### ABOUT THIS EXERCISE
Print all records exactly, leaving nothing out.

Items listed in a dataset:
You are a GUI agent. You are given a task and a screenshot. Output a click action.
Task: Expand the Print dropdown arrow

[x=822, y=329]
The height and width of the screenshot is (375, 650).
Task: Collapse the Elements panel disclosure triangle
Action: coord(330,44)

### EXERCISE RESULT
You are a GUI agent. You are given a task and a screenshot. Output a click action.
Task: Expand the Print dropdown arrow

[x=822, y=329]
The height and width of the screenshot is (375, 650).
Task: Collapse the Elements panel disclosure triangle
Action: coord(330,44)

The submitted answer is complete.